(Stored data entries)
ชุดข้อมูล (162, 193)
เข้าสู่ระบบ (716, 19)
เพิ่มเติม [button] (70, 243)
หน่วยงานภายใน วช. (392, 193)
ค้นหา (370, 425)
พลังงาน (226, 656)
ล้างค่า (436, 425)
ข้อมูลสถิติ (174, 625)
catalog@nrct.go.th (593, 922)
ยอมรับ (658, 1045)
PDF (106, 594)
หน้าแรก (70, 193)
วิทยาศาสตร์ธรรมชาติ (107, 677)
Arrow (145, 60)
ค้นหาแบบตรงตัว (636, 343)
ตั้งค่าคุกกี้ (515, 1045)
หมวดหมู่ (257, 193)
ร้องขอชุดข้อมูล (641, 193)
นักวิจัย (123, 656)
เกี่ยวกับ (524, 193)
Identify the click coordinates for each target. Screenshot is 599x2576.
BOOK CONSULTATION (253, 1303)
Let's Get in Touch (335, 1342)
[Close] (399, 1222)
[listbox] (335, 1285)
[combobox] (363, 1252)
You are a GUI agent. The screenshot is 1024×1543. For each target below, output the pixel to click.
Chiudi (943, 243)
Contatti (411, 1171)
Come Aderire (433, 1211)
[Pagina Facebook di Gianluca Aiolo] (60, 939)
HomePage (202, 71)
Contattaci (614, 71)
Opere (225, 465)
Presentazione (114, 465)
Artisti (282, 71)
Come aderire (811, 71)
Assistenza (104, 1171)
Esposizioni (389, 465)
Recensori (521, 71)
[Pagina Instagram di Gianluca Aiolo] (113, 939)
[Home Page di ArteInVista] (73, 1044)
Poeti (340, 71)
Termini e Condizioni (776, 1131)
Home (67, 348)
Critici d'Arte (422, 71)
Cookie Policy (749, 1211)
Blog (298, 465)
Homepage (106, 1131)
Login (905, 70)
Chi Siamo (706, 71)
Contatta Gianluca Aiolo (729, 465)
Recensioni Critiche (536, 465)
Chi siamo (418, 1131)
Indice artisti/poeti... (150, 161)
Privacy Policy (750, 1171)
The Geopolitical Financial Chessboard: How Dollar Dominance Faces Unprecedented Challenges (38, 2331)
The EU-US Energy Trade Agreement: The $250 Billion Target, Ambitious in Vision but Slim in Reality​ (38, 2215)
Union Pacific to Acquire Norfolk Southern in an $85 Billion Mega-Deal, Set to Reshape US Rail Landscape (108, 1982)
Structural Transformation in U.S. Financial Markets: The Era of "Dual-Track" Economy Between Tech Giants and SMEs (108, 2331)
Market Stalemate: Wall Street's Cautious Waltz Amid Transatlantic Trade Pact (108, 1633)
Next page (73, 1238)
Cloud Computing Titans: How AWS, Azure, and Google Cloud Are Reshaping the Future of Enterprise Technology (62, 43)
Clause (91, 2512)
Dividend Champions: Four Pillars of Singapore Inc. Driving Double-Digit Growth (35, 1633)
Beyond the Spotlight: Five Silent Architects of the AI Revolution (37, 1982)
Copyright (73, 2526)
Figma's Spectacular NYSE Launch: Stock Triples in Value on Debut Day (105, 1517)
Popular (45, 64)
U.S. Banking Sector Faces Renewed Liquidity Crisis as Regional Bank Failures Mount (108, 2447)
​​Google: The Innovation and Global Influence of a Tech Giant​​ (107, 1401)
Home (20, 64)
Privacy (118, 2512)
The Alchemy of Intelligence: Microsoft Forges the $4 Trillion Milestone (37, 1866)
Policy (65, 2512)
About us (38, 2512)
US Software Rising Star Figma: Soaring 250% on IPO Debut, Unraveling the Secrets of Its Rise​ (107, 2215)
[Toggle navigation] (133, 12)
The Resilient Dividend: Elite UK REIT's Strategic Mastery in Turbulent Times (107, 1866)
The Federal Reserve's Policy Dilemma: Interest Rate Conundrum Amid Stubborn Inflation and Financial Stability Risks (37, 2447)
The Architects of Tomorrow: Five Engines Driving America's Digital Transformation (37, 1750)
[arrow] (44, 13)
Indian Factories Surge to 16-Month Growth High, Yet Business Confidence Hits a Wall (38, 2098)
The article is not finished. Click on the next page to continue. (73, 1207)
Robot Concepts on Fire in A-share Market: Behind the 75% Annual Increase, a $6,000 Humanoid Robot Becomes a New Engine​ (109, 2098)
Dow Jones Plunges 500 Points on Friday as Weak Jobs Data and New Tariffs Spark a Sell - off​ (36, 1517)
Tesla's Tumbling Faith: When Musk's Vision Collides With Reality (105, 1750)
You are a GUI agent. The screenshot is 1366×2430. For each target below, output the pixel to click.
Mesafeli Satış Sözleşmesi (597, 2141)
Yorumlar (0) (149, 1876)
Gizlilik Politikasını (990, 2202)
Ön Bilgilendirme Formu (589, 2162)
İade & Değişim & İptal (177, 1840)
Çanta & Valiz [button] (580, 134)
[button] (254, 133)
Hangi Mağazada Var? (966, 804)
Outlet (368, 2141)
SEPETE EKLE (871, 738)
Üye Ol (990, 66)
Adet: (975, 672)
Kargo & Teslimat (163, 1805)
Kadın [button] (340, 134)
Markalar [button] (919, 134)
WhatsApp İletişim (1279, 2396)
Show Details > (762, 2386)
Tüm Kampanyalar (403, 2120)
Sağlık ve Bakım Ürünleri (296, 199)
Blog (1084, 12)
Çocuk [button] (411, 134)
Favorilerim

• **Problem description**
Each line in the entries above, starting at the line with "Mesafeli Satış Sözleşmesi (597, 2141)" and ending at the line with "Adet: (975, 672)", is to be printed exactly, and only those lines.

• **Exercise solution**
Mesafeli Satış Sözleşmesi (597, 2141)
Yorumlar (0) (149, 1876)
Gizlilik Politikasını (990, 2202)
Ön Bilgilendirme Formu (589, 2162)
İade & Değişim & İptal (177, 1840)
Çanta & Valiz [button] (580, 134)
[button] (254, 133)
Hangi Mağazada Var? (966, 804)
Outlet (368, 2141)
SEPETE EKLE (871, 738)
Üye Ol (990, 66)
Adet: (975, 672)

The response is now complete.